| DIRECTIONS FOR THIS TASK |
Render every row below as a Markdown table with two columns, Number and Line, and skip any blank lines.

** Begin INFORMATION SUPPLIED **

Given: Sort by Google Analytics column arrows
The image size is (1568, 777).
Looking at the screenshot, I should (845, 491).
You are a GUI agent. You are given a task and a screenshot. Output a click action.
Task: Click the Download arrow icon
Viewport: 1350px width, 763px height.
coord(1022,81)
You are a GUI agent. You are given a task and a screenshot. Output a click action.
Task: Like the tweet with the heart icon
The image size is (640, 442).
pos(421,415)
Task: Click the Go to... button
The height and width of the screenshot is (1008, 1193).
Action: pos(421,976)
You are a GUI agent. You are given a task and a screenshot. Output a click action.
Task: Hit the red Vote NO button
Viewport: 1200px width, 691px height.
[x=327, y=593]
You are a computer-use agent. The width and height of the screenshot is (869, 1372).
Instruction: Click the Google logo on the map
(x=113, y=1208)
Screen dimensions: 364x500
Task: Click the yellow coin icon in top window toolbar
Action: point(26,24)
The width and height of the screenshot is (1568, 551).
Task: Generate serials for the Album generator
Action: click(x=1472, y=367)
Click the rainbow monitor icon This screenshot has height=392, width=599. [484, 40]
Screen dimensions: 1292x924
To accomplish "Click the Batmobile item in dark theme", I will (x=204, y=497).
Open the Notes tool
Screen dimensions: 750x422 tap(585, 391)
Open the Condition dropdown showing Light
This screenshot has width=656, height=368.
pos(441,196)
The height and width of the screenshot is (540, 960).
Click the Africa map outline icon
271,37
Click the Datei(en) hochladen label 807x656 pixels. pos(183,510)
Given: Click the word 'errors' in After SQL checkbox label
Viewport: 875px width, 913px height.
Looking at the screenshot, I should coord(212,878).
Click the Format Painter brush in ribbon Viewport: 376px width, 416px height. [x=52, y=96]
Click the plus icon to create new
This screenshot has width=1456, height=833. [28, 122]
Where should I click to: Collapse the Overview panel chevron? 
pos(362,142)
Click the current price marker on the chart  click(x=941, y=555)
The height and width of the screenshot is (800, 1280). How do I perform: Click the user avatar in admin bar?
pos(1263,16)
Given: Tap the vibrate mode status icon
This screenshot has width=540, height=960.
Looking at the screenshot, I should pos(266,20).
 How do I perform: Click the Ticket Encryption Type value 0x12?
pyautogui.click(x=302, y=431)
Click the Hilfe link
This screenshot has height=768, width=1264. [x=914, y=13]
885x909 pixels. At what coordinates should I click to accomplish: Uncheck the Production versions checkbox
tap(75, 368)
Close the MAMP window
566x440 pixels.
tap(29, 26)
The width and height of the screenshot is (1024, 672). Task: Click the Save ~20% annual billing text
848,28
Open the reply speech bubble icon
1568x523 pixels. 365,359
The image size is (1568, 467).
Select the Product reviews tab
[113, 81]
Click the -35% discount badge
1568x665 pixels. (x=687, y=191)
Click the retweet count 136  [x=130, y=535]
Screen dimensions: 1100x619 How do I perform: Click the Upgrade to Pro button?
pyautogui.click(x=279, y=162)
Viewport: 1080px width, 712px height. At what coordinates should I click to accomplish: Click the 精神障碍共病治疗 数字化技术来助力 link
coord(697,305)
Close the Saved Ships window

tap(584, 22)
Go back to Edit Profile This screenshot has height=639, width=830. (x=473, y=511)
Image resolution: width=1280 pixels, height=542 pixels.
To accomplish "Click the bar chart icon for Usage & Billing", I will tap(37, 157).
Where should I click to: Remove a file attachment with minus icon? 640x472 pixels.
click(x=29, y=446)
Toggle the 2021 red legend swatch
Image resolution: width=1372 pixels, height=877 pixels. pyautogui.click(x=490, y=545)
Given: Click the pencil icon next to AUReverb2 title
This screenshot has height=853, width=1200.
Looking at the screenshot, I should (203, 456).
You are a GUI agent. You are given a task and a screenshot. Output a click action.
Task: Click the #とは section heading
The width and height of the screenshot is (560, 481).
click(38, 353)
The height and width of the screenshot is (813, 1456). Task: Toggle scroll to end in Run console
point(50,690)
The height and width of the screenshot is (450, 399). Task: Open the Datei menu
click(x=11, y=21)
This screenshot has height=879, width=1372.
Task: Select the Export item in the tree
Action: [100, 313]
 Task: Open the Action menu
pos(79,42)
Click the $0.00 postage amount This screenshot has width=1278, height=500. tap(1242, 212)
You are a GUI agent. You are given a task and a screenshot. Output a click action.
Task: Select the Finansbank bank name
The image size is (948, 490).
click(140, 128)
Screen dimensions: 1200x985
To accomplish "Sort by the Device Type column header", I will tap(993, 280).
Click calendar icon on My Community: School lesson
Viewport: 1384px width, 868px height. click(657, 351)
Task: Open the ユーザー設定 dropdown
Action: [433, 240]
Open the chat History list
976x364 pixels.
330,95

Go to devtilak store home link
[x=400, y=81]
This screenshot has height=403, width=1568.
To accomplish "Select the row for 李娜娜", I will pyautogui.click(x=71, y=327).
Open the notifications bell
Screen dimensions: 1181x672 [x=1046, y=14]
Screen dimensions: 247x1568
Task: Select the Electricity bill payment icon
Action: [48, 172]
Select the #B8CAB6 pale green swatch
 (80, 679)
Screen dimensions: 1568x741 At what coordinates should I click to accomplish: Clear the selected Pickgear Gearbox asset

** End INFORMATION SUPPLIED **

| CORRECT OUTPUT |
| Number | Line |
|---|---|
| 1 | Given: Sort by Google Analytics column arrows |
| 2 | The image size is (1568, 777). |
| 3 | Looking at the screenshot, I should (845, 491). |
| 4 | You are a GUI agent. You are given a task and a screenshot. Output a click action. |
| 5 | Task: Click the Download arrow icon |
| 6 | Viewport: 1350px width, 763px height. |
| 7 | coord(1022,81) |
| 8 | You are a GUI agent. You are given a task and a screenshot. Output a click action. |
| 9 | Task: Like the tweet with the heart icon |
| 10 | The image size is (640, 442). |
| 11 | pos(421,415) |
| 12 | Task: Click the Go to... button |
| 13 | The height and width of the screenshot is (1008, 1193). |
| 14 | Action: pos(421,976) |
| 15 | You are a GUI agent. You are given a task and a screenshot. Output a click action. |
| 16 | Task: Hit the red Vote NO button |
| 17 | Viewport: 1200px width, 691px height. |
| 18 | [x=327, y=593] |
| 19 | You are a computer-use agent. The width and height of the screenshot is (869, 1372). |
| 20 | Instruction: Click the Google logo on the map |
| 21 | (x=113, y=1208) |
| 22 | Screen dimensions: 364x500 |
| 23 | Task: Click the yellow coin icon in top window toolbar |
| 24 | Action: point(26,24) |
| 25 | The width and height of the screenshot is (1568, 551). |
| 26 | Task: Generate serials for the Album generator |
| 27 | Action: click(x=1472, y=367) |
| 28 | Click the rainbow monitor icon This screenshot has height=392, width=599. [484, 40] |
| 29 | Screen dimensions: 1292x924 |
| 30 | To accomplish "Click the Batmobile item in dark theme", I will (x=204, y=497). |
| 31 | Open the Notes tool |
| 32 | Screen dimensions: 750x422 tap(585, 391) |
| 33 | Open the Condition dropdown showing Light |
| 34 | This screenshot has width=656, height=368. |
| 35 | pos(441,196) |
| 36 | The height and width of the screenshot is (540, 960). |
| 37 | Click the Africa map outline icon |
| 38 | 271,37 |
| 39 | Click the Datei(en) hochladen label 807x656 pixels. pos(183,510) |
| 40 | Given: Click the word 'errors' in After SQL checkbox label |
| 41 | Viewport: 875px width, 913px height. |
| 42 | Looking at the screenshot, I should coord(212,878). |
| 43 | Click the Format Painter brush in ribbon Viewport: 376px width, 416px height. [x=52, y=96] |
| 44 | Click the plus icon to create new |
| 45 | This screenshot has width=1456, height=833. [28, 122] |
| 46 | Where should I click to: Collapse the Overview panel chevron?  |
| 47 | pos(362,142) |
| 48 | Click the current price marker on the chart  click(x=941, y=555) |
| 49 | The height and width of the screenshot is (800, 1280). How do I perform: Click the user avatar in admin bar? |
| 50 | pos(1263,16) |
| 51 | Given: Tap the vibrate mode status icon |
| 52 | This screenshot has width=540, height=960. |
| 53 | Looking at the screenshot, I should pos(266,20). |
| 54 |  How do I perform: Click the Ticket Encryption Type value 0x12? |
| 55 | pyautogui.click(x=302, y=431) |
| 56 | Click the Hilfe link |
| 57 | This screenshot has height=768, width=1264. [x=914, y=13] |
| 58 | 885x909 pixels. At what coordinates should I click to accomplish: Uncheck the Production versions checkbox |
| 59 | tap(75, 368) |
| 60 | Close the MAMP window |
| 61 | 566x440 pixels. |
| 62 | tap(29, 26) |
| 63 | The width and height of the screenshot is (1024, 672). Task: Click the Save ~20% annual billing text |
| 64 | 848,28 |
| 65 | Open the reply speech bubble icon |
| 66 | 1568x523 pixels. 365,359 |
| 67 | The image size is (1568, 467). |
| 68 | Select the Product reviews tab |
| 69 | [113, 81] |
| 70 | Click the -35% discount badge |
| 71 | 1568x665 pixels. (x=687, y=191) |
| 72 | Click the retweet count 136  [x=130, y=535] |
| 73 | Screen dimensions: 1100x619 How do I perform: Click the Upgrade to Pro button? |
| 74 | pyautogui.click(x=279, y=162) |
| 75 | Viewport: 1080px width, 712px height. At what coordinates should I click to accomplish: Click the 精神障碍共病治疗 数字化技术来助力 link |
| 76 | coord(697,305) |
| 77 | Close the Saved Ships window |
| 78 | tap(584, 22) |
| 79 | Go back to Edit Profile This screenshot has height=639, width=830. (x=473, y=511) |
| 80 | Image resolution: width=1280 pixels, height=542 pixels. |
| 81 | To accomplish "Click the bar chart icon for Usage & Billing", I will tap(37, 157). |
| 82 | Where should I click to: Remove a file attachment with minus icon? 640x472 pixels. |
| 83 | click(x=29, y=446) |
| 84 | Toggle the 2021 red legend swatch |
| 85 | Image resolution: width=1372 pixels, height=877 pixels. pyautogui.click(x=490, y=545) |
| 86 | Given: Click the pencil icon next to AUReverb2 title |
| 87 | This screenshot has height=853, width=1200. |
| 88 | Looking at the screenshot, I should (203, 456). |
| 89 | You are a GUI agent. You are given a task and a screenshot. Output a click action. |
| 90 | Task: Click the #とは section heading |
| 91 | The width and height of the screenshot is (560, 481). |
| 92 | click(38, 353) |
| 93 | The height and width of the screenshot is (813, 1456). Task: Toggle scroll to end in Run console |
| 94 | point(50,690) |
| 95 | The height and width of the screenshot is (450, 399). Task: Open the Datei menu |
| 96 | click(x=11, y=21) |
| 97 | This screenshot has height=879, width=1372. |
| 98 | Task: Select the Export item in the tree |
| 99 | Action: [100, 313] |
| 100 |  Task: Open the Action menu |
| 101 | pos(79,42) |
| 102 | Click the $0.00 postage amount This screenshot has width=1278, height=500. tap(1242, 212) |
| 103 | You are a GUI agent. You are given a task and a screenshot. Output a click action. |
| 104 | Task: Select the Finansbank bank name |
| 105 | The image size is (948, 490). |
| 106 | click(140, 128) |
| 107 | Screen dimensions: 1200x985 |
| 108 | To accomplish "Sort by the Device Type column header", I will tap(993, 280). |
| 109 | Click calendar icon on My Community: School lesson |
| 110 | Viewport: 1384px width, 868px height. click(657, 351) |
| 111 | Task: Open the ユーザー設定 dropdown |
| 112 | Action: [433, 240] |
| 113 | Open the chat History list |
| 114 | 976x364 pixels. |
| 115 | 330,95 |
| 116 | Go to devtilak store home link |
| 117 | [x=400, y=81] |
| 118 | This screenshot has height=403, width=1568. |
| 119 | To accomplish "Select the row for 李娜娜", I will pyautogui.click(x=71, y=327). |
| 120 | Open the notifications bell |
| 121 | Screen dimensions: 1181x672 [x=1046, y=14] |
| 122 | Screen dimensions: 247x1568 |
| 123 | Task: Select the Electricity bill payment icon |
| 124 | Action: [48, 172] |
| 125 | Select the #B8CAB6 pale green swatch |
| 126 |  (80, 679) |
| 127 | Screen dimensions: 1568x741 At what coordinates should I click to accomplish: Clear the selected Pickgear Gearbox asset |